EXERCISE DATA:
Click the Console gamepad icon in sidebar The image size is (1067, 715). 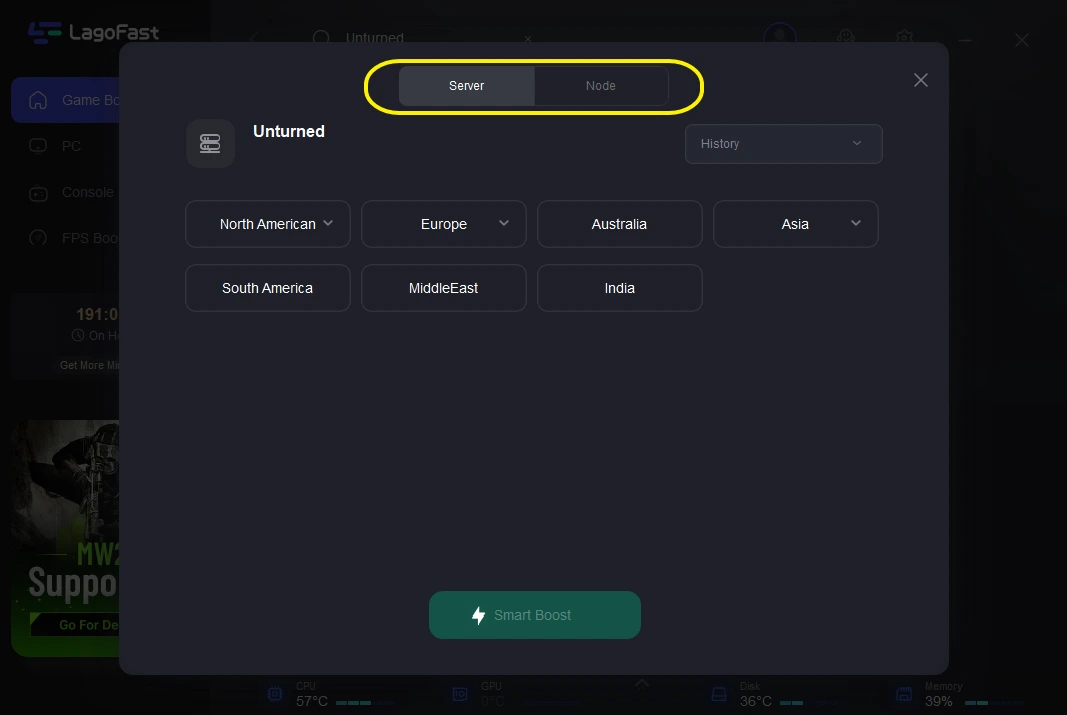click(x=38, y=192)
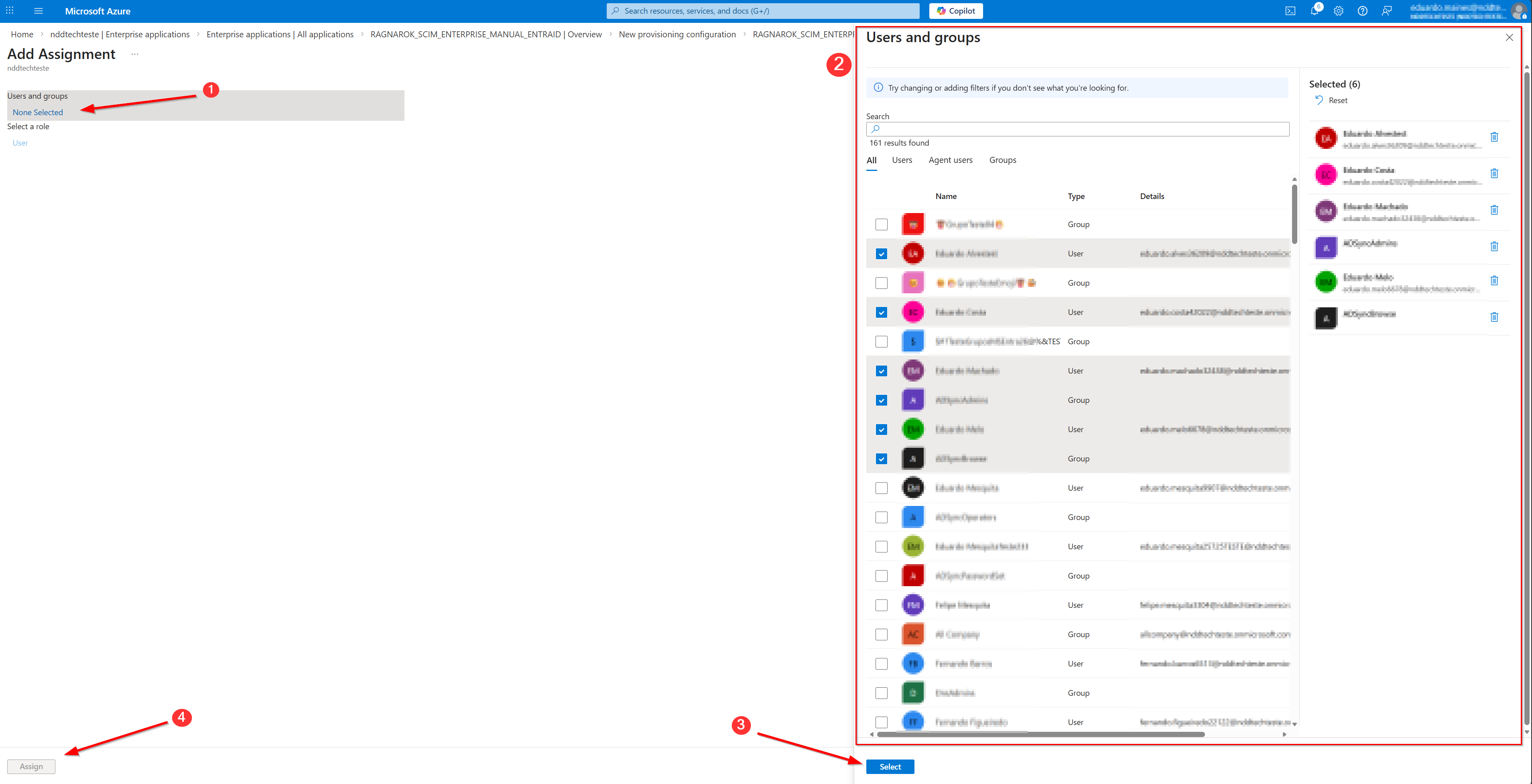Open portal settings gear

tap(1338, 11)
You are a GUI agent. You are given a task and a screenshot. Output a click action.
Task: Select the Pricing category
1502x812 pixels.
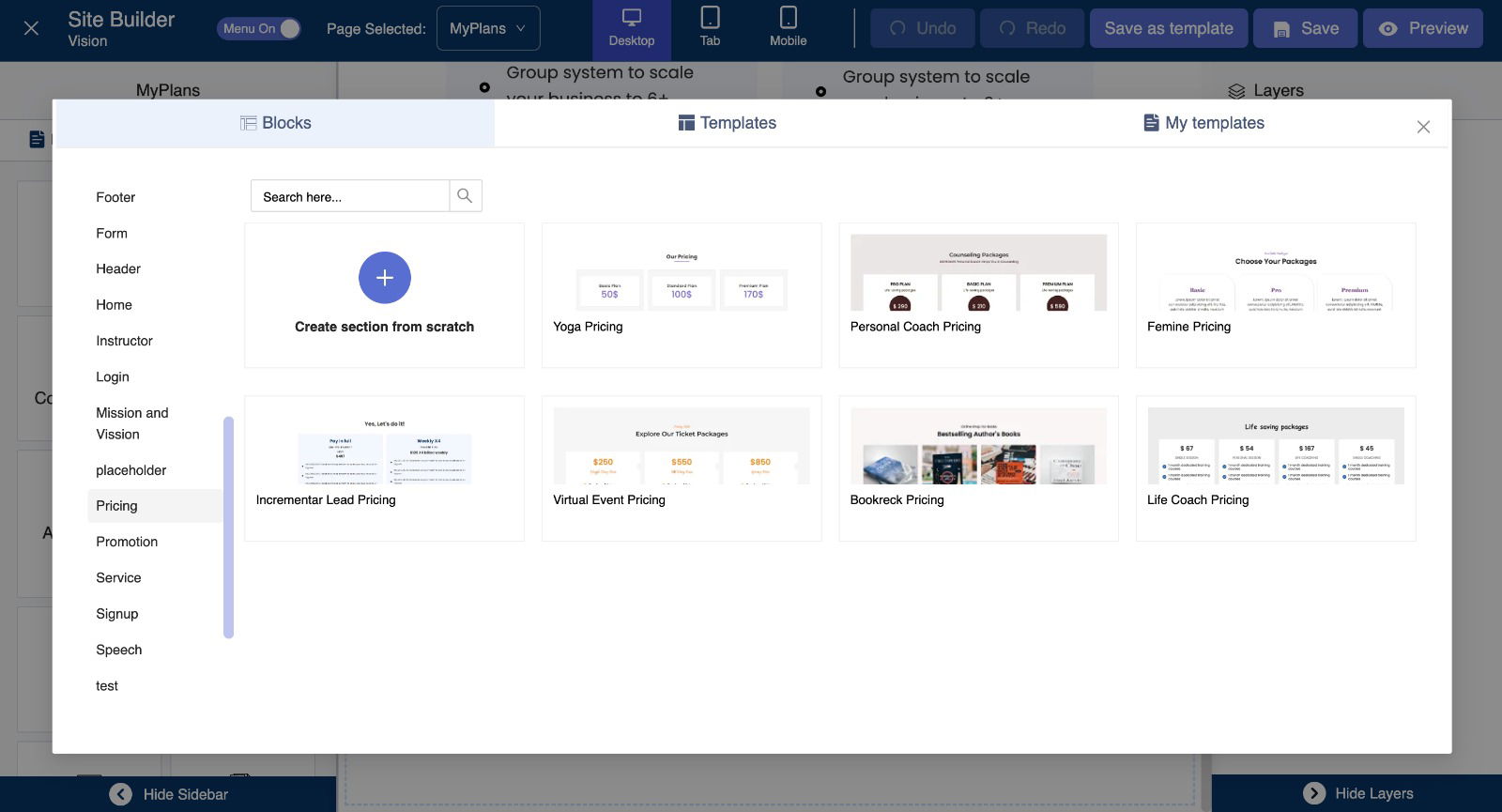click(x=116, y=506)
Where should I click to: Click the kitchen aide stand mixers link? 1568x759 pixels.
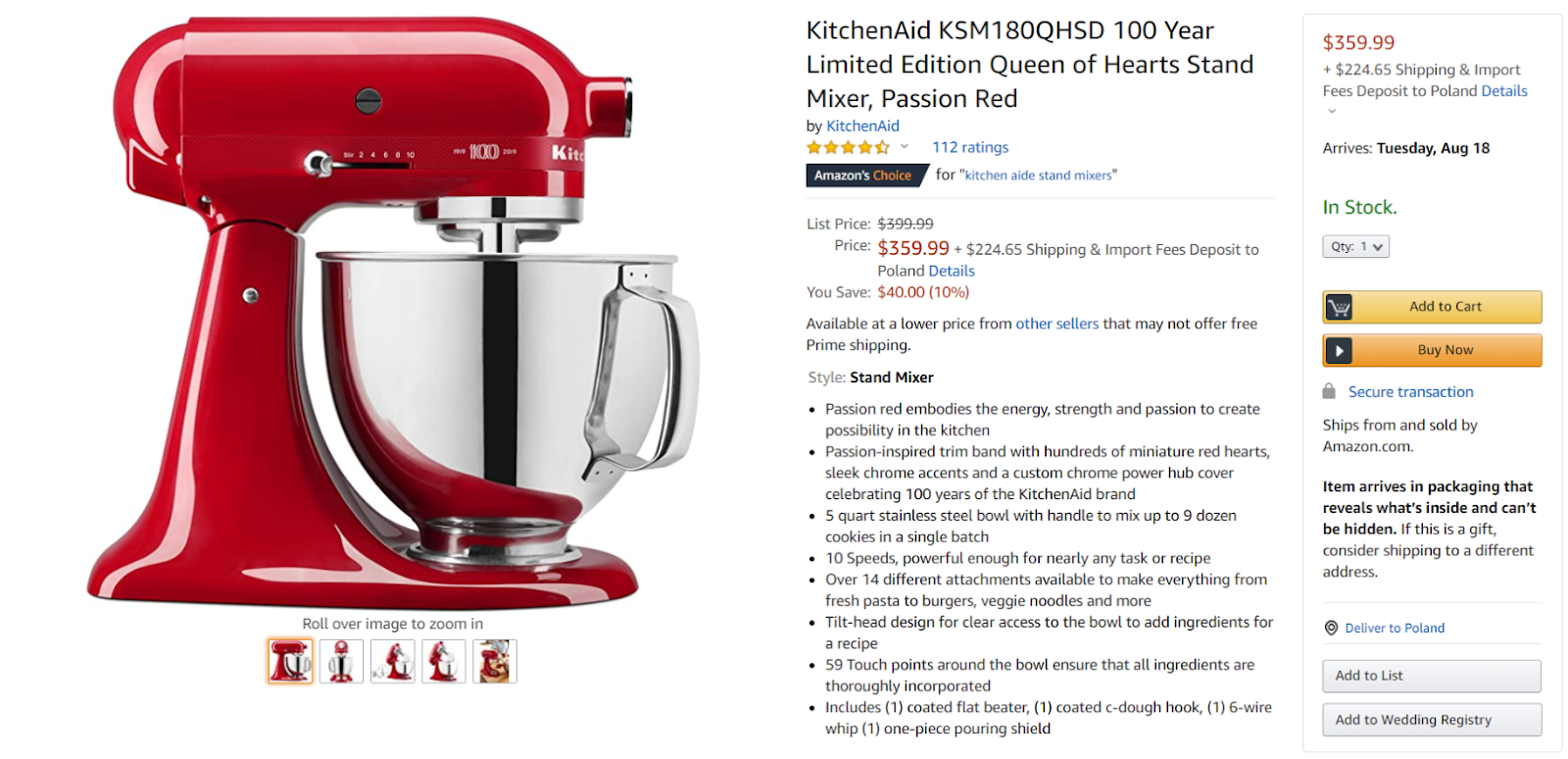click(1039, 176)
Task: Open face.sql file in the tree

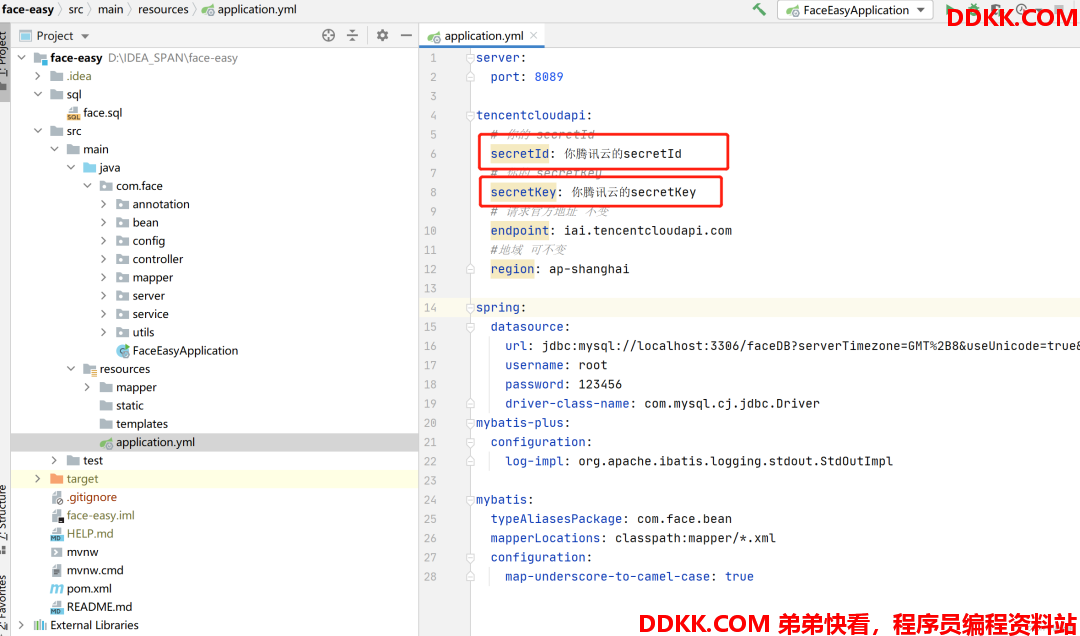Action: point(102,113)
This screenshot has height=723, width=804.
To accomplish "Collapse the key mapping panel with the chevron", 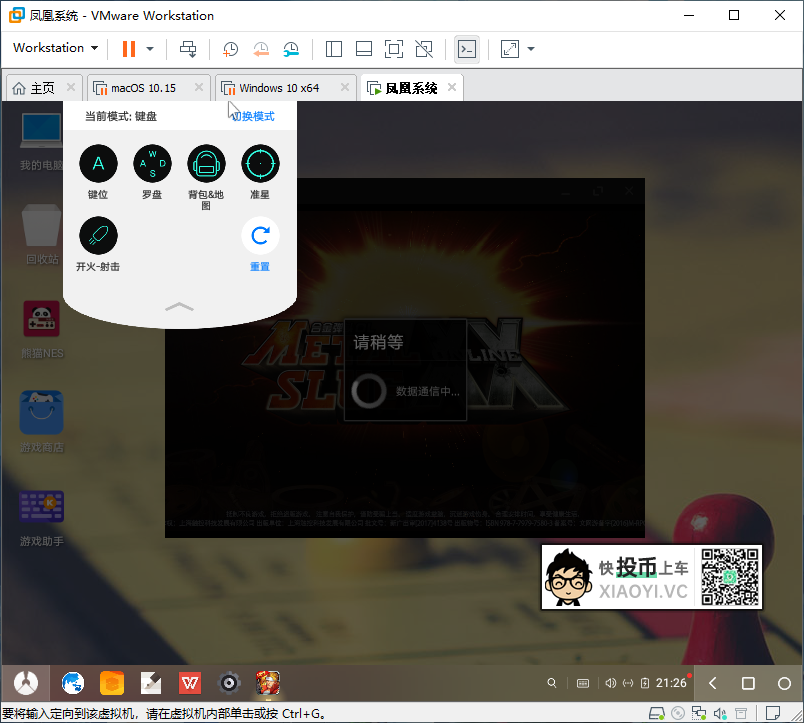I will tap(179, 307).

AIM OF THE EXERCISE: Convert the items starting at the line that contains "You are a GUI" and ending at the line that contains "click(1039, 176)" into a JSON list of strings, one string per line, skipping blank lines. Leave the pictures out of the answer.

SOLVED PROBLEM:
[
  "You are a GUI agent. You are given a task and a screenshot. Output a click action.",
  "Task: Select the Pricing category",
  "1502x812 pixels.",
  "click(x=116, y=506)",
  "Where should I click to: Click the kitchen aide stand mixers link? 1568x759 pixels.",
  "click(1039, 176)"
]